Over the course of the next few months, I will be uploading these scribbled notes here. In the meantime, an introduction is in order.
Excerpt from Ashborne: The First Chronicle
She scrubbed her hand on her robes. Time to end this charade.
“I’m afraid there is little more I can do,” she said to the man shadowing her. “Despite our best effort, whatever poison runs through them does not respond to our magic, and the number of wounded increase daily. We’re simply stretched too thin.” Riatha stepped around a sleeping woman who lay with a small child snuggled close to her bosom. Mud and vomit coated their ragged clothes. Raw wounds the size of small oysters on the mother’s neck rose and fell as if breathing with a life of their own. “I know they need us, Brother, but I must rest,” Riatha said.

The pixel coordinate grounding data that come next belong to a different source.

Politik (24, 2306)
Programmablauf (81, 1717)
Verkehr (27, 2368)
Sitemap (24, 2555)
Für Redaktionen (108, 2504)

Jakob Borchain, one of the Cardinal Priests of the Temple of Seven Sisters, nodded and led her calmly to the exit. Once outside the main hall, he paused. “Twice we have weathered this outbreak together here in Aramas. I was but a child, but I remember you all those years ago. You glided through these same halls, your silver gown shimmering in the wan light. I thought you were an angel, answering our prayers – answering my own desperate pleas.” Jakob flashed her a tired smile. “A boy’s fantasies.”
Riatha was shocked. The priest had a remarkable memory for a human. “That’s right,” she said. “How many years ago was that? Fifty?”
“Almost seventy,” he corrected. “Now, as in those days, the lack of angels is noticeable. Some of my brethren disagree, but I contend it is periods of darkness that shape our lives. Both my parents died in that outbreak and by divine providence I was led here, to the Temple of the Seven Sisters. I have never left.” He shrugged and Riatha got the impression he was trying to convince himself all over again that he accepted his fate.
“I am content with my lot in life,” he continued, “but my heart bleeds for those experiencing the same fate. This disease leaves too many orphans in its wake, and I fear the situation will only continue to worsen. As you have noticed, the plague spreads, while we who toil to offer relief become fewer. This vicious cycle will have disastrous results. All we can do is continue to beseech the Sisters for mercy. Perhaps soon, they will hear our cries. Our people will be healed and our city will thrive once more.”